Review: Climax (2018)
Climax (2018)
Directed by: Gaspar Noé | 95 minutes | drama, horror | Actors: Sofia Boutella, Romain Guillermic, Souheila Yacoub, Kiddy Smile, Claude-Emmanuelle Gajan-Maull, Giselle Palmer, Taylor Kastle, Thea Carla Schott, Sharleen Temple, Lea Vlamos, Alaia Alsafir, Kendall Mugler, Lakdhar Dridi, Adrien Sissoko, Mama Bathily, Alou Sidibé, Ashley Biscette, Mounia Nassangar, Tiphanie Au, Sarah Belala, Alexandre Moreau, Naab, Strauss Serpent, Vince Galliot Cumant
With the provocatively titled ‘Climax’, Gaspar Noé shows how a group of dancers ends up in a daze after a night full of drink and drugs. The staging and cinematography immediately allude to fictional aspects. We start with an image of a woman tossing and turning in the snow, leaving behind traces of blood; then follows a full title role, as is normally shown at the end of the film, and the dancers address the viewer as if in an audition. Then comes the opening title role.
Meta-aspects of fictionality, to rub in that, in addition to the human mind, film reality is also layered. Pretentiousness belongs to the artist, and sometimes he overdoes it. Anyway, it is a good introduction to the viewer of what and who we will see later. And what’s wrong with alienation, everyday reality is already normal enough. Which brings us back to the beginning: a couple of dancers, retro dance (‘Pump up the Volume’), a rehearsal room. Even reminds a bit of Baz Luhrmann, although he usually shows the commercial gogme that provocateur Noé lacks.

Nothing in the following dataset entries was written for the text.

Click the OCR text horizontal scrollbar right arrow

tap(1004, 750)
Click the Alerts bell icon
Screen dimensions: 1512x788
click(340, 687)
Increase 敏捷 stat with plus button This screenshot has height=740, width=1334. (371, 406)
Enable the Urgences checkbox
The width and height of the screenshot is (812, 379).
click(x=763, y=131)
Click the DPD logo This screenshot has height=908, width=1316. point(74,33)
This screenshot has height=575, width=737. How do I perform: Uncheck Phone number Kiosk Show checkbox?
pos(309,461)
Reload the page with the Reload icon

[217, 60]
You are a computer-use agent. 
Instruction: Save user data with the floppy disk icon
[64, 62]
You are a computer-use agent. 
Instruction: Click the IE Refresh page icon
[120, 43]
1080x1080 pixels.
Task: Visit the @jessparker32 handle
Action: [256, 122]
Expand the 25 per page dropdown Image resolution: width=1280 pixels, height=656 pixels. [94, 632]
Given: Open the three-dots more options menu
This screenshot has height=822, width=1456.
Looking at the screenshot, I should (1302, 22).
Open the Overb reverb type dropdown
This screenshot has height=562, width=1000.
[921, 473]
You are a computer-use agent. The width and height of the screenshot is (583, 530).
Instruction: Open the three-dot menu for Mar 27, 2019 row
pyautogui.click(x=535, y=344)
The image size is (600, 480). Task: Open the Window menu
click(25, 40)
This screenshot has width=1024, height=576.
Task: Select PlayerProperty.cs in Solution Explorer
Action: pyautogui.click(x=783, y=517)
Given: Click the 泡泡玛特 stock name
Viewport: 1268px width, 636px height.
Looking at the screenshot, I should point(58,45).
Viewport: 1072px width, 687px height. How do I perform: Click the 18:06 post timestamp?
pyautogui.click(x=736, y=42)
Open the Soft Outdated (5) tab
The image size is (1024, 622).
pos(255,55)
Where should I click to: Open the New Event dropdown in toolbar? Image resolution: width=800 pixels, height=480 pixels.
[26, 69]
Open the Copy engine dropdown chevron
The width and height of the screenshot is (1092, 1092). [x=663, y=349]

As long as the actors believe in the maker’s idea, and the idea of a night full of literal and figurative trance, a young group of performance artists can do quite well with that. Noé has a subtle eye for the androgynous, almost spiritualizing character of the nocturnal intoxication, in which people sensory merge or dissolve. Sexuality is, after all, a form of energy for the human species rather than a cold act; although many are capable of the latter, the beholder of Noé’s classic ‘Irréversible’ knows.
There isn’t much talk in ‘Climax’, and that’s a good thing, because the cast is not composed of dramatically gifted people, but rather a series of expressive bodies. Conversation gets boring quickly, especially at night. Noé could have cut something there. Just like in some dance scenes, but they still serve as a gradual build-up to oblivion. After all, the dance session turns into a party. Perhaps even too quickly, so that the stylized fever dream from the first scene degenerates all too easily into a spastic bacchanal. Noé likes to sober up the viewer, it is rarely striking, except for the beautiful epilogue: the hangover as a work of art, as stylized as the opening scene.